* **Exercise objective**:
Could you give back exactly the lines below from the one with "Pronto Socorro Geral (148, 1080)" through the one with "Luoghi (599, 763)", without a single picture?

* **Data records**:
= Beginning of Section =
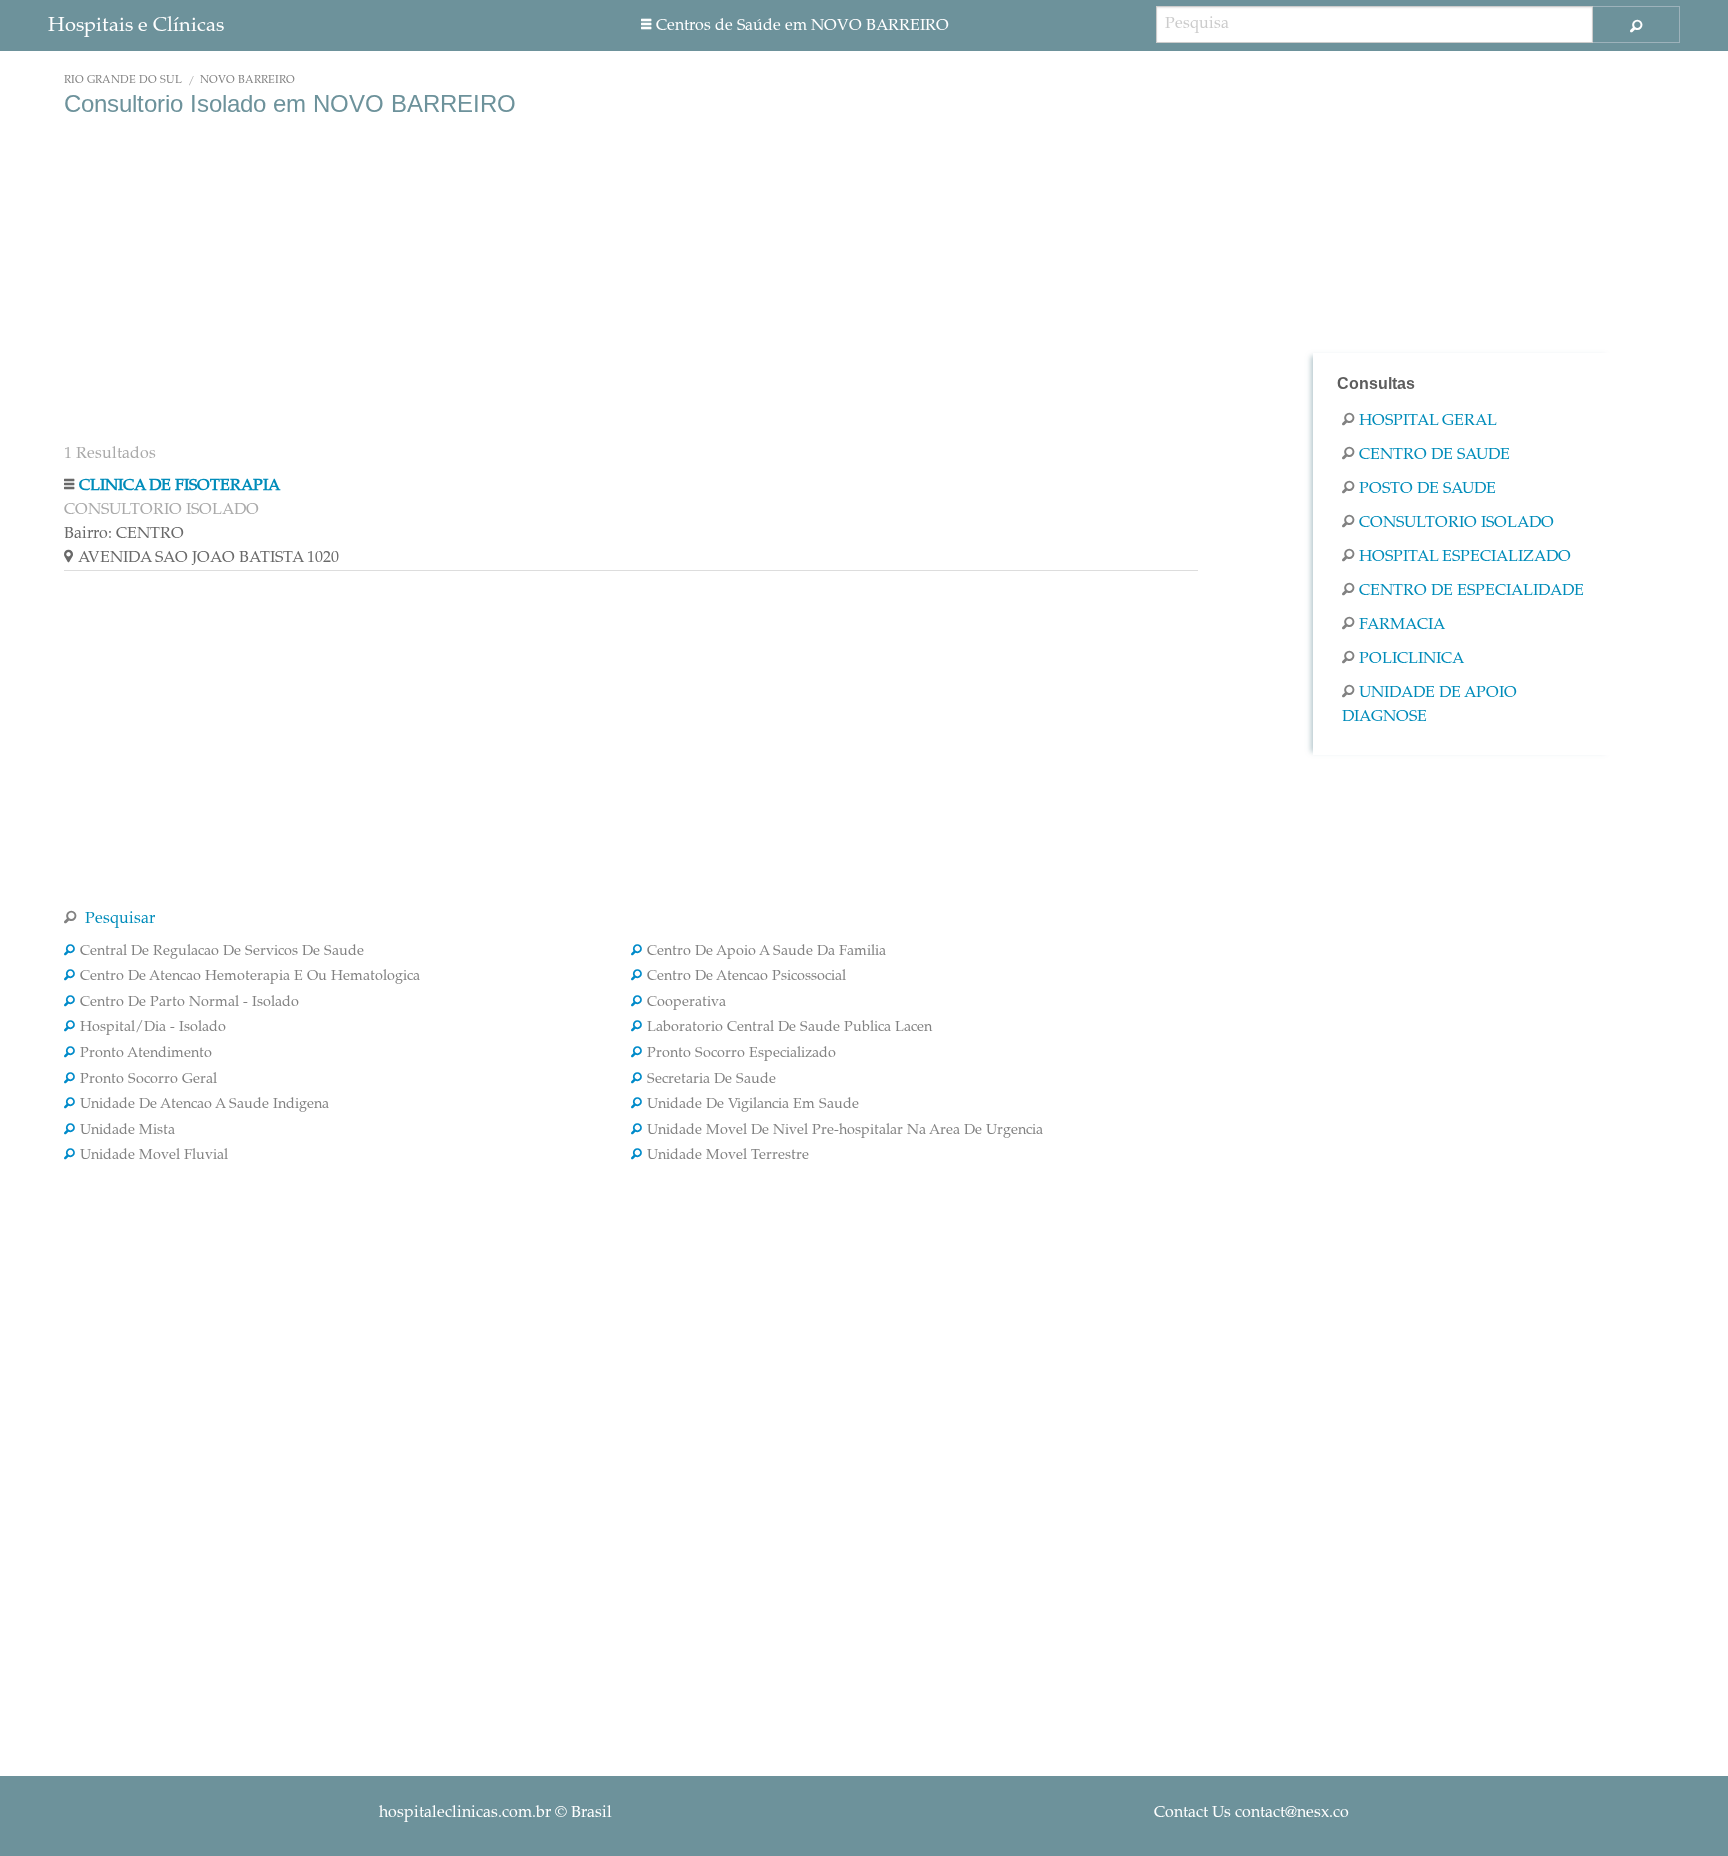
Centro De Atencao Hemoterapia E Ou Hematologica (250, 977)
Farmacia (1402, 625)
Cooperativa (686, 1003)
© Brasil (495, 1813)
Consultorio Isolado (1456, 523)
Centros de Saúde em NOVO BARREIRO (802, 26)
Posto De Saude (1427, 489)
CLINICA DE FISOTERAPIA (179, 486)
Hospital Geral (1428, 421)
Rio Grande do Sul (123, 80)
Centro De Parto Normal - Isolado (189, 1003)
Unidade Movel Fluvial (154, 1156)
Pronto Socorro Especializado (741, 1054)
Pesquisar (118, 919)
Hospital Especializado (1465, 557)
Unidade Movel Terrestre (728, 1156)
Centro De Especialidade (1471, 591)
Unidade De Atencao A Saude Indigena (204, 1105)
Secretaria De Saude (711, 1080)
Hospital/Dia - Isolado (153, 1028)
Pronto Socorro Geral (148, 1080)
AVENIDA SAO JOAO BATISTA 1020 (208, 558)
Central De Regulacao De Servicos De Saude (222, 952)
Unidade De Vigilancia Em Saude (753, 1105)
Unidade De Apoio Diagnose (1429, 705)
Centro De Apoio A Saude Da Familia (766, 952)
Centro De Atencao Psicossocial (746, 977)
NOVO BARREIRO (247, 80)
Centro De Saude (1434, 455)
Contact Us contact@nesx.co (1251, 1813)
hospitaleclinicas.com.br (465, 1813)
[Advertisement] (631, 278)
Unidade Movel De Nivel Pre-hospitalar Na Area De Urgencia (845, 1131)
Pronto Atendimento (146, 1054)
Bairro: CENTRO (124, 534)
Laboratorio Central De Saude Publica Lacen (789, 1028)
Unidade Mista (127, 1131)
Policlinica (1411, 659)
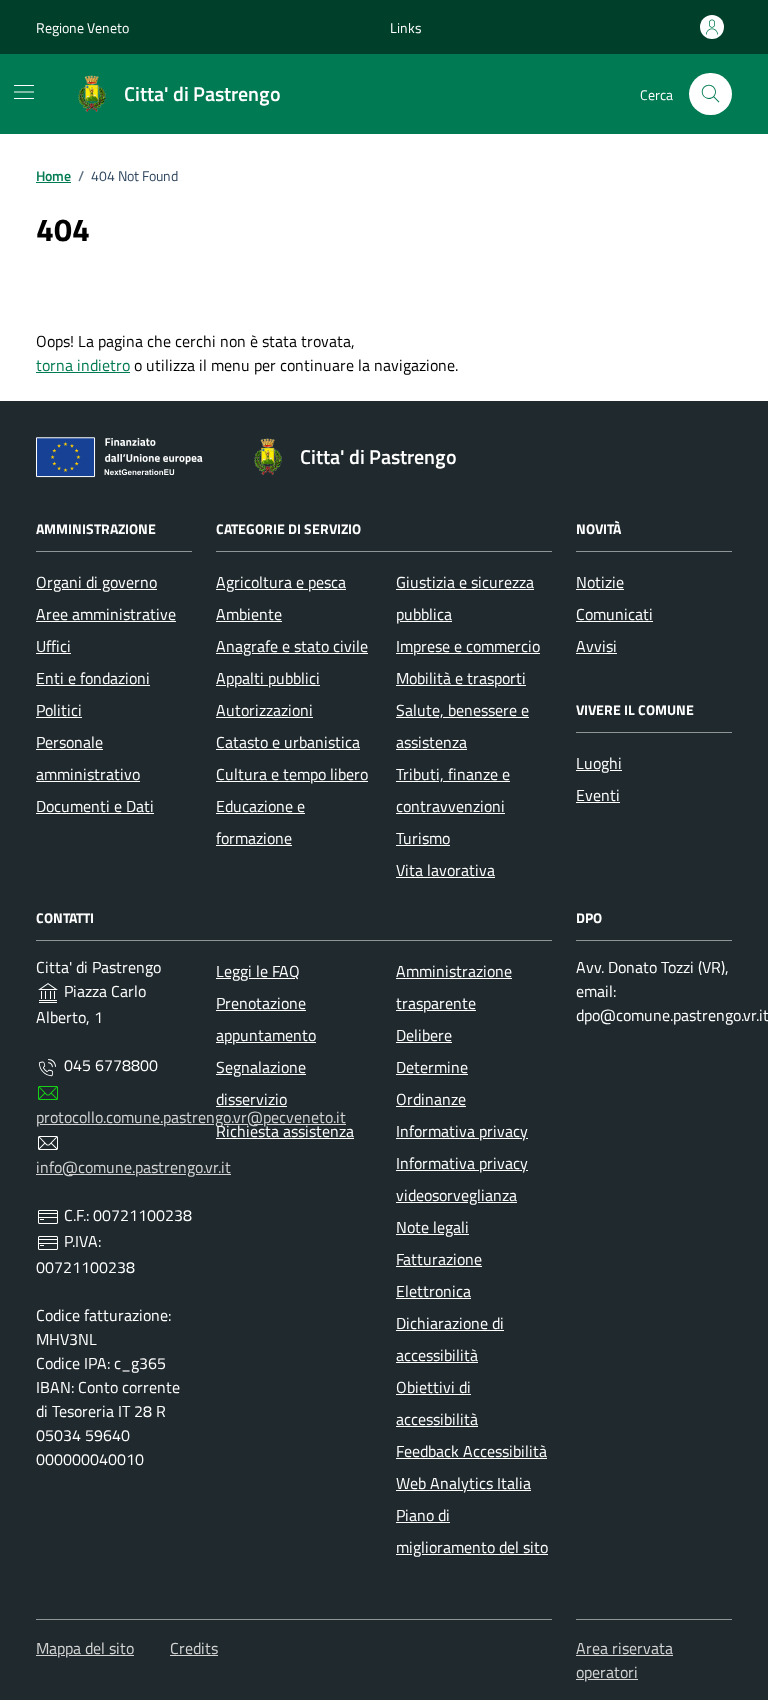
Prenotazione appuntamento (266, 1019)
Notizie (600, 582)
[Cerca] (710, 94)
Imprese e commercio (468, 646)
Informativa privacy (462, 1131)
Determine (432, 1067)
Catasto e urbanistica (288, 742)
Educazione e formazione (260, 822)
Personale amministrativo (88, 758)
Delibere (424, 1035)
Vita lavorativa (445, 870)
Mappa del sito (85, 1648)
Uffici (53, 646)
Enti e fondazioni (93, 678)
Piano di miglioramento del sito (472, 1531)
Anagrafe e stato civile (292, 646)
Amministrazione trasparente (454, 987)
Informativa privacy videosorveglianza (462, 1179)
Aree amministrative (106, 614)
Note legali (432, 1227)
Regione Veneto (82, 27)
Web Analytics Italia (463, 1483)
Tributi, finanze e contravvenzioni (453, 790)
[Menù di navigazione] (24, 92)
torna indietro (83, 365)
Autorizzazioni (264, 710)
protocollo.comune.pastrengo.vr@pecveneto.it (191, 1117)
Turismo (423, 838)
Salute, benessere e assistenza (462, 726)
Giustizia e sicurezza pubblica (465, 598)
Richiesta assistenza (285, 1131)
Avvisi (596, 646)
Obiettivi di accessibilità (437, 1403)
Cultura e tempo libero (292, 774)
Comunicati (614, 614)
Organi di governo (96, 582)
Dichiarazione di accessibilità (450, 1339)
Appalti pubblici (268, 678)
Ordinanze (431, 1099)
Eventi (598, 795)
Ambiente (249, 614)
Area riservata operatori (624, 1660)
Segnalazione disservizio (261, 1083)
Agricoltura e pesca (281, 582)
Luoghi (599, 763)
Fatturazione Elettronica (439, 1275)
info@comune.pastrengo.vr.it (133, 1167)
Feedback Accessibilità (471, 1451)
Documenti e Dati (95, 806)
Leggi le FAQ (258, 971)
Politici (59, 710)
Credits (194, 1648)
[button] (406, 27)
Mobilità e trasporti (461, 678)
= End of Section =
* **Solution for this exercise**:
Pronto Socorro Geral (148, 1080)
AVENIDA SAO JOAO BATISTA 1020 (208, 558)
Central De Regulacao De Servicos De Saude (222, 952)
Unidade De Vigilancia Em Saude (753, 1105)
Unidade De Apoio Diagnose (1429, 705)
Centro De Apoio A Saude Da Familia (766, 952)
Centro De Atencao Psicossocial (746, 977)
NOVO BARREIRO (247, 80)
Centro De Saude (1434, 455)
Contact Us contact@nesx.co (1251, 1813)
hospitaleclinicas.com.br (465, 1813)
[Advertisement] (631, 278)
Unidade Movel De Nivel Pre-hospitalar Na Area De Urgencia (845, 1131)
Pronto Atendimento (146, 1054)
Bairro: CENTRO (124, 534)
Laboratorio Central De Saude Publica Lacen (789, 1028)
Unidade Mista (127, 1131)
Policlinica (1411, 659)
Prenotazione appuntamento (266, 1019)
Notizie (600, 582)
[Cerca] (710, 94)
Imprese e commercio (468, 646)
Informativa privacy (462, 1131)
Determine (432, 1067)
Catasto e urbanistica (288, 742)
Educazione e formazione (260, 822)
Personale amministrativo (88, 758)
Delibere (424, 1035)
Vita lavorativa (445, 870)
Mappa del sito (85, 1648)
Uffici (53, 646)
Enti e fondazioni (93, 678)
Piano di miglioramento del sito (472, 1531)
Anagrafe e stato civile (292, 646)
Amministrazione trasparente (454, 987)
Informativa privacy videosorveglianza (462, 1179)
Aree amministrative (106, 614)
Note legali (432, 1227)
Regione Veneto (82, 27)
Web Analytics Italia (463, 1483)
Tributi, finanze e contravvenzioni (453, 790)
[Menù di navigazione] (24, 92)
torna indietro (83, 365)
Autorizzazioni (264, 710)
protocollo.comune.pastrengo.vr@pecveneto.it (191, 1117)
Turismo (423, 838)
Salute, benessere e assistenza (462, 726)
Giustizia e sicurezza pubblica (465, 598)
Richiesta assistenza (285, 1131)
Avvisi (596, 646)
Obiettivi di accessibilità (437, 1403)
Cultura e tempo libero (292, 774)
Comunicati (614, 614)
Organi di governo (96, 582)
Dichiarazione di accessibilità (450, 1339)
Appalti pubblici (268, 678)
Ordinanze (431, 1099)
Eventi (598, 795)
Ambiente (249, 614)
Area riservata operatori (624, 1660)
Segnalazione disservizio (261, 1083)
Agricoltura e pesca (281, 582)
Luoghi (599, 763)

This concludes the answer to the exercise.